Who should use toner?
Anyone can use a face toner! The decision to use a toner really depends on your specific skin needs and the benefits of a particular toner. For instance, if you notice your skin is looking dry, you may want to use a hydrating toner with ingredients like glycerin, hyaluronic acid, panthenol, or niacinamide. Moreover, if you have stubborn blackheads you may want to try a toner with salicylic acid to dissolve oil in clogged pores. Toners are definitely not a necessary step in your skin care routine, however, they can be a good addition if you aren’t seeing the results you want from your other skin care products.
Face toner ingredients to avoid
In a previous section, we alluded to the fact that using a face toner with a high concentration of alcohol will cause dryness, irritation, and disruption of the skin barrier. You should avoid face toners that include this type of drying alcohol, which may be listed on the ingredient label as ethanol, isopropyl alcohol, Alcohol Denat., SD alcohol, etc. However, it’s okay if the product contains fatty alcohols like cetyl alcohol and stearyl alcohol because these ingredients are not drying.

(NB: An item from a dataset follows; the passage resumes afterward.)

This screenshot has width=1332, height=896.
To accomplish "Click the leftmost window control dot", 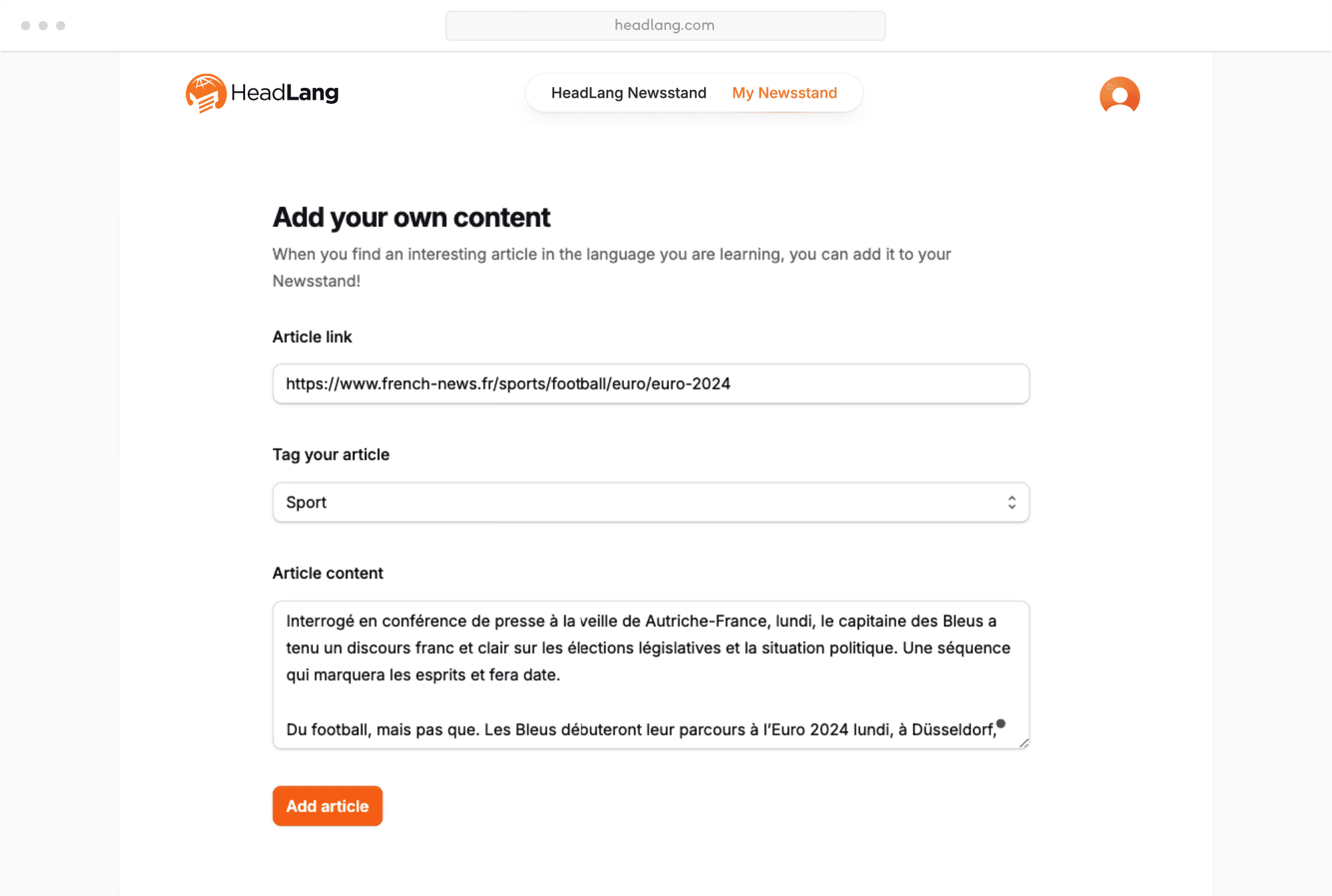I will pos(26,25).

You’ll also want to avoid face toners that are heavily fragranced. You may notice the term “parfum/fragrance” on the ingredient list or individual fragrance ingredients, some of which include hydroxycitronellal, linalool, limonene, coumarin, alpha-isomethyl ionone, geraniol, and isoeugenol. The term “parfum/fragrance” represents an undisclosed mixture of various scent chemicals, as well as ingredients used as fragrance dispersants such as diethyl phthalate. According to EWG, fragrance mixes have been associated with allergies, dermatitis, respiratory distress, and potential effects on the reproductive system.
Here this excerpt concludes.